Since the biosensor of the present invention directly detects the electron transfer accompanying the enzymatic reaction, it is not affected by the amount of dissolved oxygen and is not affected by the electrochemical interfering substance. It is also a biosensor with excellent responsiveness and response life. Moreover, since the measuring electrode and the counter electrode are arranged in the vicinity, it is not necessary to dilute and stir a small amount of sample,
It can be used as it is and can be quantified quickly and with high accuracy by simple operation. Further, if a compensation electrode is further provided, it can be quantified with higher accuracy without being affected by side reactions or adsorption of other substances.

[Brief description of drawings]

FIG. 1 is a diagram showing an example of a biosensor of the present invention.

FIG. 2 is a diagram showing an example of the biosensor of the present invention.

FIG. 3 is a diagram showing an example of the biosensor of the present invention.

FIG. 4 is a diagram showing an example of the biosensor of the present invention.

FIG. 5 is a diagram showing an example of the biosensor of the present invention.

FIG. 6 is a diagram showing an example of the biosensor of the present invention.

FIG. 7 is a diagram showing the relationship between glucose concentration and response current measured in Example 9.

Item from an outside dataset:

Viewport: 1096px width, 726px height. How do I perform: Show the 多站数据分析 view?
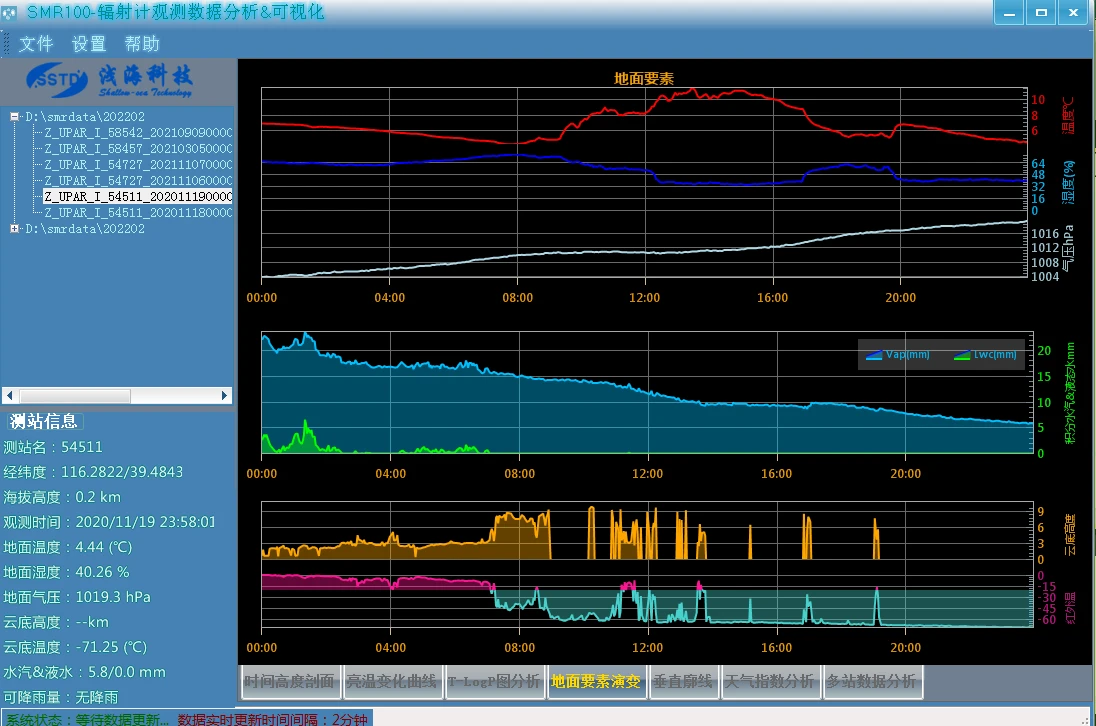871,682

FIG. 8 is a comparison diagram measured by the steady state method and the single pulse method.

[Explanation of symbols]

 1: Substrate 2: Counter electrode 3: Measurement electrode 4: Compensation electrode 5: Insulation film 6: Lead part 7: Counter electrode terminal 8: Measurement electrode terminal 9: Compensation electrode terminal

─────────────────────────────────────────────────── ─── Continuation of the front page (51) Int.Cl. ⁵ Identification code Internal reference number FI technical display location 7235-2J G01N 27/46 336 B

Claims (6)

[Claims] 1. A biosensor having an electrode system including a measuring electrode having an enzyme having a conductive layer containing an organic charge transfer complex crystal and a counter electrode provided in the vicinity of the measuring electrode. 2. The measuring electrode has a conductive base and a conductive layer made of an organic charge transfer complex crystal provided on the surface of the base,
The biosensor according to claim 1, which is an electrode on which an enzyme and an electron mediator are immobilized with or without a water-insoluble polymer. 3. The biosensor according to claim 1, further comprising a compensation electrode on which the enzyme is not immobilized. 4. An electrode having a conductive substrate and a conductive layer made of an organic charge transfer complex crystal provided on the surface of the substrate, on which an electron mediator is immobilized with or without a water-insoluble polymer. The biosensor according to claim 2, further comprising a compensation pole. 5. The biosensor according to claim 1, wherein the enzyme is a redox enzyme. 6. A method for analyzing a specific substance by applying a pulse potential to the biosensor according to claim 1 and measuring a response current due to an enzymatic reaction.